Beverage-wise, there's the standard espresso and espresso-based drinks, which you can get (almost anywhere else...). I would suggest having the Siphon Coffee ($6.50 a cup), where you can specify the type of bean you prefer. The coffee is then prepared by heating water in a lower flask to produce steam, which is used to extract the liquid in an upper fraction before allowing the coffee to flow down back into the first chamber. It's designed somewhat like an Italian espresso maker but a little cooler, thanks to the ominous-looking blue Bunsen flame that heats the water and the showmanship of the barista. (Turns out it is known as the vacuum coffee maker.)

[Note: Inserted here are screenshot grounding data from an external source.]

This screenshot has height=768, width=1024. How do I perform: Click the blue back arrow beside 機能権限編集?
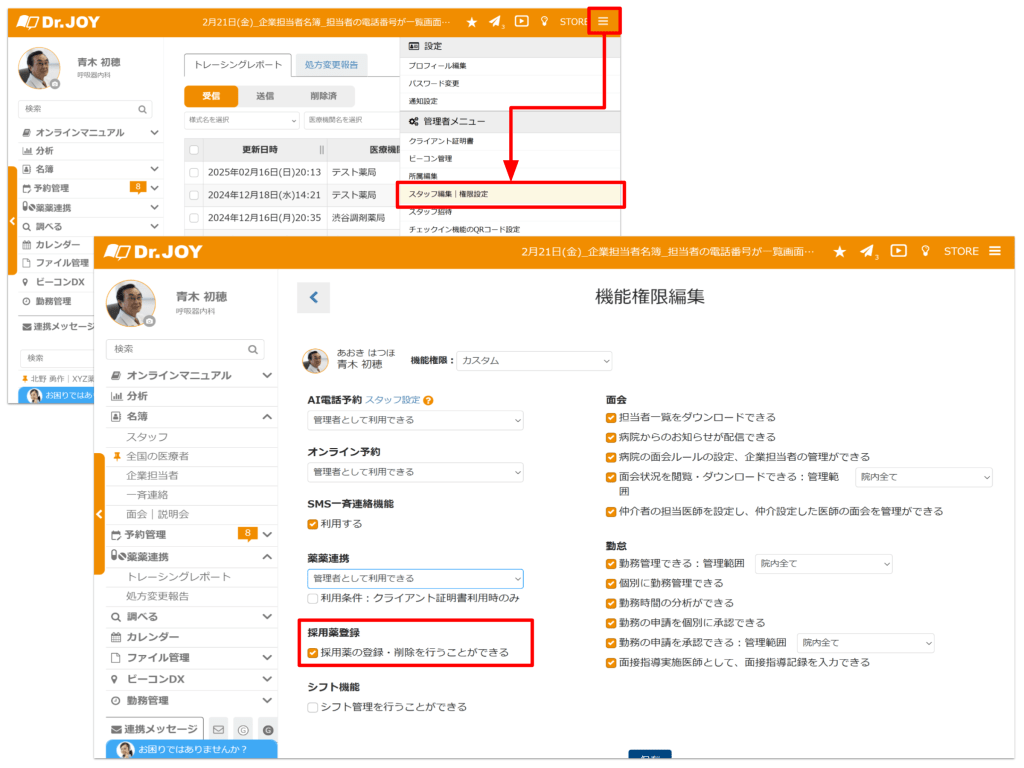pyautogui.click(x=313, y=297)
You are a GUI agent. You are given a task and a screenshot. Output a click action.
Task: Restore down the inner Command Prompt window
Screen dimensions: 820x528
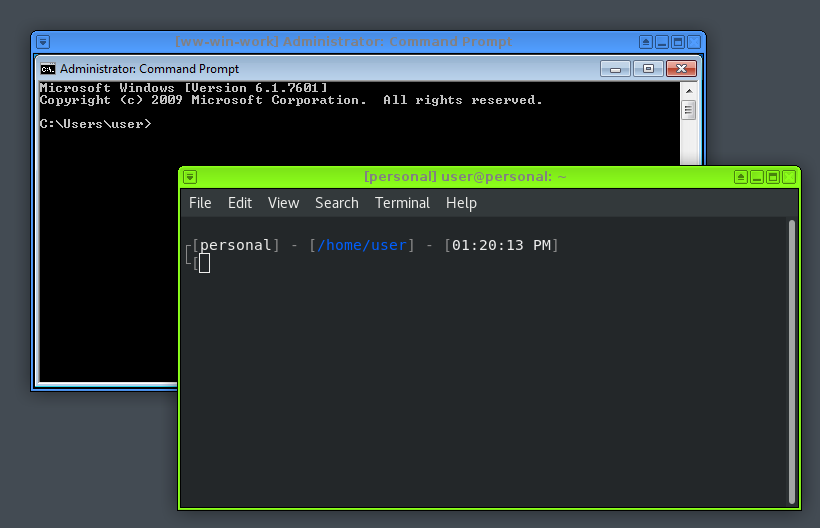coord(648,69)
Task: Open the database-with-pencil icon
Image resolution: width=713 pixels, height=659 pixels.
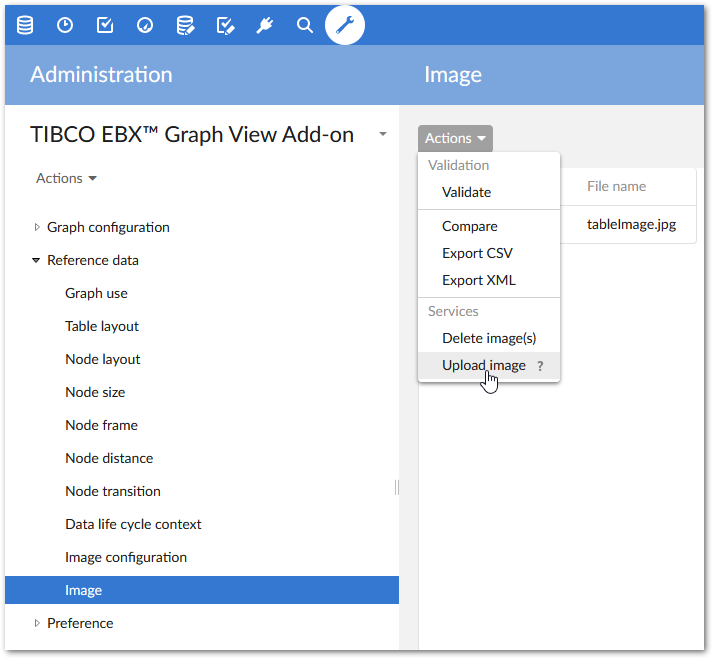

I had coffee made with True Taranja (you can buy the beans; this variety was priced at $11.20 for 200 gm), which was full-bodied but not too acidic. It quite agreed with me and I guess that is a very easy one for beginners to consume, as well. The hints of almond was also quite apparent to me. Another plus point about the cafe is that the various types of beans are labelled with their 'vital statistics', such as full/medium-bodied and acidity level, which makes decision-making a boon.

The service was earnest and the barista was approachable and friendly, coming round to me to ask me if I enjoyed my coffee and to share his knowledge with me. One thing to note is that, given the limited number of coffee makers and the stretch on barista expertise, a wait can go quite long. In my instance, it was about 15 minutes. Acceptable by my standards, though!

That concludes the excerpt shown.